Prolific former Valve writer, Chet Faliszek, has hit out at Epic Games founder Tim Sweeney, asking why anyone at Epic “should work hard” when staff have no agency and “the recent 1,000 job cuts didn’t come because of shareholder pressure”.
ICYMI, earlier this week Fortnite maker Epic Games announced it was cutting over 1,000 jobs as its flagship battle royale game experienced a “downturn” in engagement. One developer called it “a brutal day” that left them “absolutely devastated”.
Now, in response to the cuts, Faliszek said on TikTok: “It’s not like they’re a publicly traded company. It’s not like there’s some need to hit the stock market thing. This is Tim Sweeney. This is Tim,” (thanks, PC Gamer).
“Can someone explain this to me? Why anybody who works at Epic should work hard? ‘Cos Epic just laid off 1,000 people, and it’s gonna shut down Fortnite Rocket Racing, Ballistic and Festival Battle stage, whatever that is. Who knows?” he said.
“But it’s not like they’re a publicly traded company. It’s not like there’s some need to hit the stock market thing. This is Tim Sweeney. This is Tim. A thousand people is more than [inaudible] who work at Valve.
“And so Tim has gone from making games to making one game, spending all his time doing that and trying to make as much money as possible. And I guess well, hey, Tim, Gabe’s better at that than you. I don’t know what to tell you, man, because you stopped caring about making things. You make just one game.”
Faliszek said that, unlike other companies like Epic and EA, which he also singled out, when he worked at Valve, he had agency and ownership over his work.
“I don’t get why you remove that agency from people,” he added. “Like, why would you care? Why would you think that your hard work is going to be rewarded? I worked my ass off at Valve, and I cared about the things I made, and I cared about the people I worked with so much.
“If I’m at work, then I’m gonna work my ass off […] Would I do that at Epic if they’re gonna treat me like that and just have layoffs like that and just… EA, same way. Like, ‘hey, great job, made Battlefield 6, we dethroned Call of Duty – here’s a pink slip’. And then they’re gonna say western developers are the problem, ‘cos they’re lazy or something, when you just… just cut them off at the knees, man.”

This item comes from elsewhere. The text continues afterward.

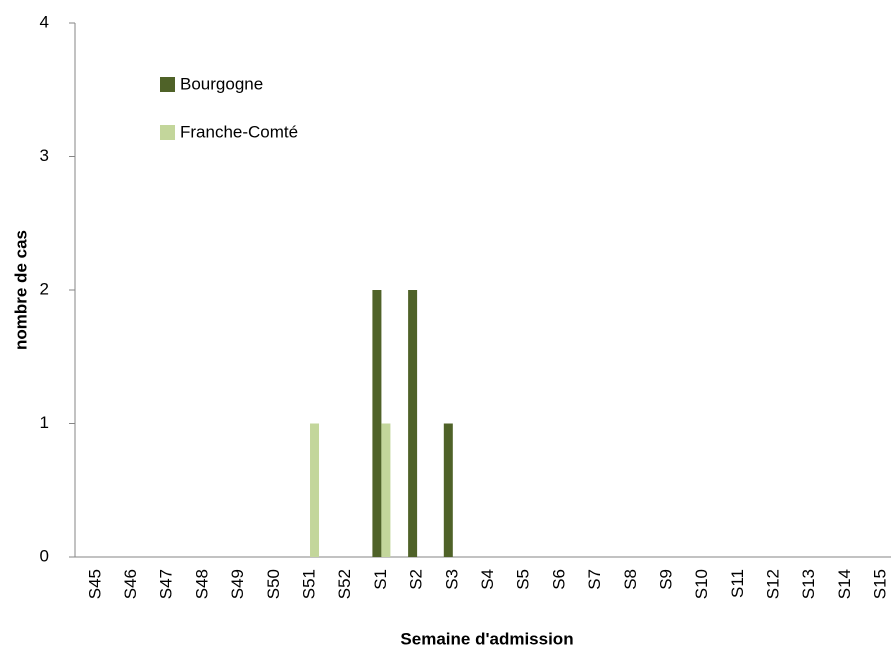 The height and width of the screenshot is (652, 891). I want to click on x-axis-label: Semaine d'admission, so click(486, 638).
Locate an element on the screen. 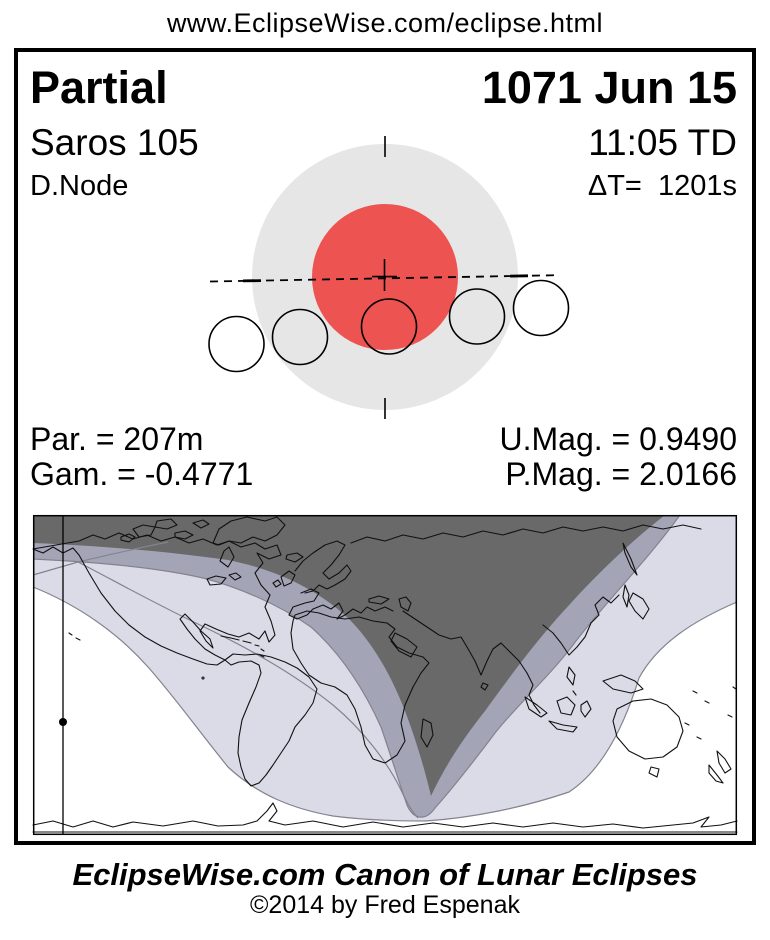 The width and height of the screenshot is (770, 940). coast-north-america is located at coordinates (157, 599).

Faliszek says that the reason Valve still employs so many of the same developers that worked on Half-Life is not just because “they were all rewarded handsomely” – although it seems that they were: “To be clear, I could retire, I worked my ass off at Valve, and I could retire today. I made more money than I’ll ever make,” Faliszek added – but because Valve knew that people needed to have agency.
“Valve understood that. That’s how you get this thing where people care, people worked hard, people stayed because they felt they were improving what they were building on, that they had agency over and owned. Like, even now, I’m excited when I see the Valve announcement about the VR stuff and everything, that makes me happy.
“Would you be that way about Epic now? Everybody I know at Epic that was like ‘The Epic Guy’ that had been there forever is gone. I mean, maybe there’s still some people there besides Tim, but the people that I liked and trusted? They’re gone. How do you build on that? I mean, Tim, you’re the one who decided to buy Bandcamp. I get what you’re trying to do, but come on, man. You raise V-buck prices to make ends meet, and now you’re gonna lay off a thousand people and wonder why the industry’s in the place it is?
“I sure as hell wouldn’t go work at a place that I didn’t think respected me and wouldn’t reward that.”